Learning tasks such as those involving genomic data often poses a serious challenge: the number of input features can be orders of magnitude… (voir plus) larger than the number of training examples, making it difficult to avoid overfitting, even when using the known regularization techniques. We focus here on tasks in which the input is a description of the genetic variation specific to a patient, the single nucleotide polymorphisms (SNPs), yielding millions of ternary inputs.

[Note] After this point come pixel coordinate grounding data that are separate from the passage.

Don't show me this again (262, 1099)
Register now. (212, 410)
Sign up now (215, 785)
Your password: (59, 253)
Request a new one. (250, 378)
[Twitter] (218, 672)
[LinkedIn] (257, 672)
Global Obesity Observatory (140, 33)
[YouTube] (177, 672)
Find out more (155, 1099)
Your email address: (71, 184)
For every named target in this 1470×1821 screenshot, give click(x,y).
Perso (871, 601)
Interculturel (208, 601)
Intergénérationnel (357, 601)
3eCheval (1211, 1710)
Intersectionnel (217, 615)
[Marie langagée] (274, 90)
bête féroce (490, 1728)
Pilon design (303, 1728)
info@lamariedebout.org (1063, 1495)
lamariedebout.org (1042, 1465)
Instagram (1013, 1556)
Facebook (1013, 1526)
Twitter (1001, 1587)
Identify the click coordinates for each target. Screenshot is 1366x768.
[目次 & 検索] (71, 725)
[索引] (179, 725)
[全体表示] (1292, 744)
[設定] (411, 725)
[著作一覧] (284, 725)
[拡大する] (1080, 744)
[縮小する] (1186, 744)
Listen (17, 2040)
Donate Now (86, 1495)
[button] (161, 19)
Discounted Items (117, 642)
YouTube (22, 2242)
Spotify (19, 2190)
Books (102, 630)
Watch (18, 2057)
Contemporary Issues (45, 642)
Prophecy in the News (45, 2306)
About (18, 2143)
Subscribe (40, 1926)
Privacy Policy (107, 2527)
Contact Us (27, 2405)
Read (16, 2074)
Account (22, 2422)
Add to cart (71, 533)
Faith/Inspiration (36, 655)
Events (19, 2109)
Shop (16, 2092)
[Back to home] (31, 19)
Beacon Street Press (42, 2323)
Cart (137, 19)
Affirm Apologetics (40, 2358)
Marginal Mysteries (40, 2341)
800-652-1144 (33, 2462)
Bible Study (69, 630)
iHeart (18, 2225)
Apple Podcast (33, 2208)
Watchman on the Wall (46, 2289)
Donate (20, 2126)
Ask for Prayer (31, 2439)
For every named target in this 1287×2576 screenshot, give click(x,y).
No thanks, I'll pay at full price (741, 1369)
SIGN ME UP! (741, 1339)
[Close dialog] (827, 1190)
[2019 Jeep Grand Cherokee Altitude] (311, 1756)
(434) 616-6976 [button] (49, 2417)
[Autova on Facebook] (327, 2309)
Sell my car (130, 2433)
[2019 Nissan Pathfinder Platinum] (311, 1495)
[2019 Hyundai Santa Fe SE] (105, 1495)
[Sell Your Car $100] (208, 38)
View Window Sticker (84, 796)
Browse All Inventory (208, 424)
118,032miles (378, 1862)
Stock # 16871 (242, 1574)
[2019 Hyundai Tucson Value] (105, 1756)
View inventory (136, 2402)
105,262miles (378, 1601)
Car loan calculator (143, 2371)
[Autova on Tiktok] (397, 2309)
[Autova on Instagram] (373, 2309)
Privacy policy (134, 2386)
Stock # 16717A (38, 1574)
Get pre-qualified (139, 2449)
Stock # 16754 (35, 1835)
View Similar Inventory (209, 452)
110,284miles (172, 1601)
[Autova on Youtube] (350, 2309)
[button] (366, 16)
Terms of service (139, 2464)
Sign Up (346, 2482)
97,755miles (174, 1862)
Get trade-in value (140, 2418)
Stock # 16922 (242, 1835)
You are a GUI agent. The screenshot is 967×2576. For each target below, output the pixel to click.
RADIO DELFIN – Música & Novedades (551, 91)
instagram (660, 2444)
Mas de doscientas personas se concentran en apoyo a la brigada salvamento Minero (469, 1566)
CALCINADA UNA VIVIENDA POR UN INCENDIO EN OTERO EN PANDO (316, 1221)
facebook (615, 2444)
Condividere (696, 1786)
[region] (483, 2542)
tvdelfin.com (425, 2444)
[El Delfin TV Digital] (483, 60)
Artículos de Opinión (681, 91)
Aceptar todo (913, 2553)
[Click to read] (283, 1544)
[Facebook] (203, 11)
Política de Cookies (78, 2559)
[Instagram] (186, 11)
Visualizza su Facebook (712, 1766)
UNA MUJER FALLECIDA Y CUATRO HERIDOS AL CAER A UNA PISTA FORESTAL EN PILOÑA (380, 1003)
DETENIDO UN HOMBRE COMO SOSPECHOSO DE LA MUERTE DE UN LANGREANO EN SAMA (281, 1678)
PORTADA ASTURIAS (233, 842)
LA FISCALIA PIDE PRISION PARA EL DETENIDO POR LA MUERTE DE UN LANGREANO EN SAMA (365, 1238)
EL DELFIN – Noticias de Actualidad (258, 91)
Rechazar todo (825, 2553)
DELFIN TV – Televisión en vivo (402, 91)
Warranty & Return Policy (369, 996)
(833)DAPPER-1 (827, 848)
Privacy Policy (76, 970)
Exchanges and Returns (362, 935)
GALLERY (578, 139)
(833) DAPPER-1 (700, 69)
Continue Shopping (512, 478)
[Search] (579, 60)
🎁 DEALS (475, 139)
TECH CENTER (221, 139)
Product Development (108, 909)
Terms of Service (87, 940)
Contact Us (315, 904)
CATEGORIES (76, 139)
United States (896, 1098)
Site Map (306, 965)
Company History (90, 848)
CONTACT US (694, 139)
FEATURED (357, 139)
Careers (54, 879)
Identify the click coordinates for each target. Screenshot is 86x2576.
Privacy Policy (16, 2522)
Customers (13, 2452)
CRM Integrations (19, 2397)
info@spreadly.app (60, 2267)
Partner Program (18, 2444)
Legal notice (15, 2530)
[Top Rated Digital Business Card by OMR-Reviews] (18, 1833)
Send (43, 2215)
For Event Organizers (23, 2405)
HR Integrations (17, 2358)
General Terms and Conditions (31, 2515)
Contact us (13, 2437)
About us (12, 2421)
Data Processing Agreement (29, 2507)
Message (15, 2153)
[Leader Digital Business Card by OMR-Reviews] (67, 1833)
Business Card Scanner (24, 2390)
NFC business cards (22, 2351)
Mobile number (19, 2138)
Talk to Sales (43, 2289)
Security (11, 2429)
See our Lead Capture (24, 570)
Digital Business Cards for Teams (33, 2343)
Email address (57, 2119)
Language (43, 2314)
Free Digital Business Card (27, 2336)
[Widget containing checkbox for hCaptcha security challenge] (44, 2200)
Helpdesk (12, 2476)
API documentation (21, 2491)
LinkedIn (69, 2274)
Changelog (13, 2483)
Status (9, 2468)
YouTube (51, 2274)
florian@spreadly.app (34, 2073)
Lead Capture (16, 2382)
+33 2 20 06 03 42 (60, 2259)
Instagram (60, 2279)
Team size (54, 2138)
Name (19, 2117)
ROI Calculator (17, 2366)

Improving the ability of deep learning to handle such datasets could have an important impact in precision medicine, where high-dimensional data regarding a particular patient is used to make predictions of interest. Even though the amount of data for such tasks is increasing, this mismatch between the number of examples and the number of inputs remains a concern. Naive implementations of classifier neural networks involve a huge number of free parameters in their first layer: each input feature is associated with as many parameters as there are hidden units. We propose a novel neural network parametrization which considerably reduces the number of free parameters. It is based on the idea that we can first learn or provide a distributed representation for each input feature (e.g. for each position in the genome where variations are observed), and then learn (with another neural network called the parameter prediction network) how to map a feature's distributed representation to the vector of parameters specific to that feature in the classifier neural network (the weights which link the value of the feature to each of the hidden units). We show experimentally on a population stratification task of interest to medical studies that the proposed approach can significantly reduce both the number of parameters and the error rate of the classifier.